As regular visitors to the forum will know, from time to time we have thrown in a report on an underwater urbex. We've covered variously the wrecks in Bikini Atoll, some Japanese navy ships caught by the Americans in Palawan, a roll on roll off ferry in Cyprus and a Bristol Blenheim and a tug boat in Malta. 

This report is on a former East German navy mine sweeper - yes, apparently they didn't just goose step up and down on the wrong side of that ugly wall in Berlin! Malta has long been a popular destination for scuba divers but due to the steepness of the continental shelf off shore many of the wrecks that sank there, especially in World War II, are way too deep for divers - typically wrecks sit in 100 + metres which is almost double the safe limit for compressed air diving and approaching the limit for technical divers using rebreathers. We have been lucky enough to dive HMS Stubborn, a WW2 submarine sunk intact in 85 metres, and the Bristol Blenheim previously mentioned, but otherwise there is really little else worthy of a look because HMS Maori, a WW2 destroyer sunk just inside Grand Harbour, is a skeletal mess now, and the "Beetle" - an ex-Gallipolli Great War infantry landing craft - are the only other "real wreck" alternatives.

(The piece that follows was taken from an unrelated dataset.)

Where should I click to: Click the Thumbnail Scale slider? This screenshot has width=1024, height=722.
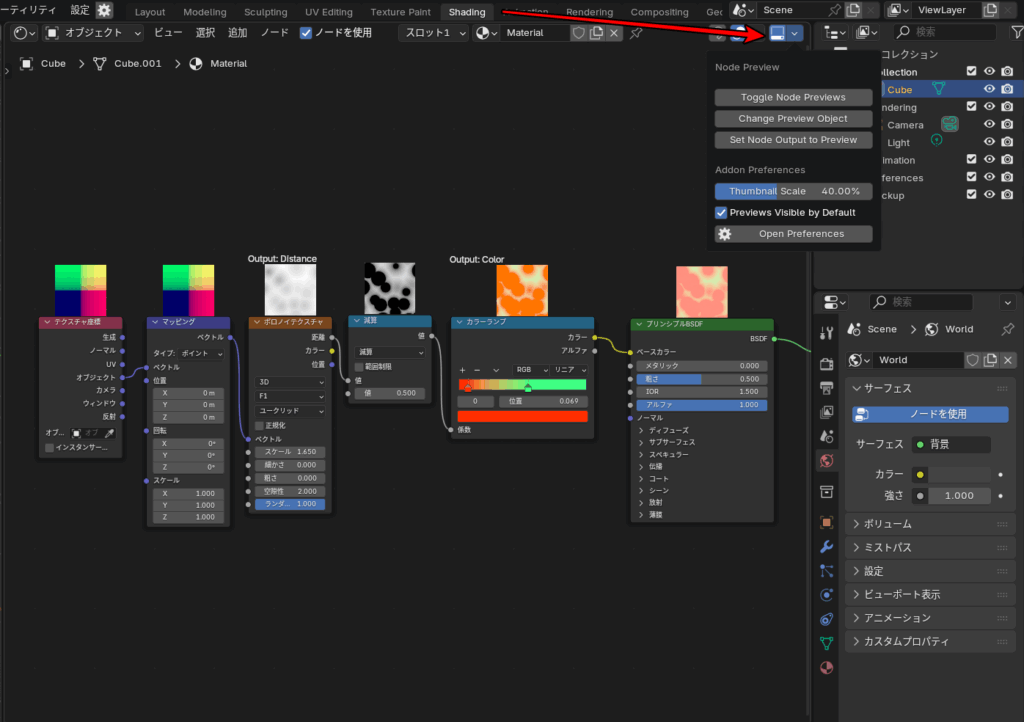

The Med has suffered a lot from over fishing and pollution - when I first dived in Malta the sea was teeming with fish life, crustaceans and invertebrates, particularly sea urchins and small, highly coloured wrasse, however the last time I dived there after a break of some 17 years or more I was appalled at how lifeless it had become - Cyprus was much the same with little in the way of fish life apart from on the wrecks. As a result of the paucity of genuine ship wrecks in shallower waters, the Maltese authorities have sunk several small wrecks close in shore to add attraction to what has now sadly become rather barren waters. 

I can find little in the way of information on this particular ship however, and to be perfectly honest even its east German provenance is in some doubt however one must rely on the word of the locals and it is they who told us it was east German in origin. It is one of two near identical ships sunk in 2007 and we were lucky enough to dive her only a couple of weeks after she had gone down. It is a long swim out and rather difficult to find however well worth the effort. On our first visit we found little life had appeared as yet however a second visit about twelve months later showed the beginnings of colonisation by a variety of creatures and many more small fish, the precursors to an ever swelling eco system.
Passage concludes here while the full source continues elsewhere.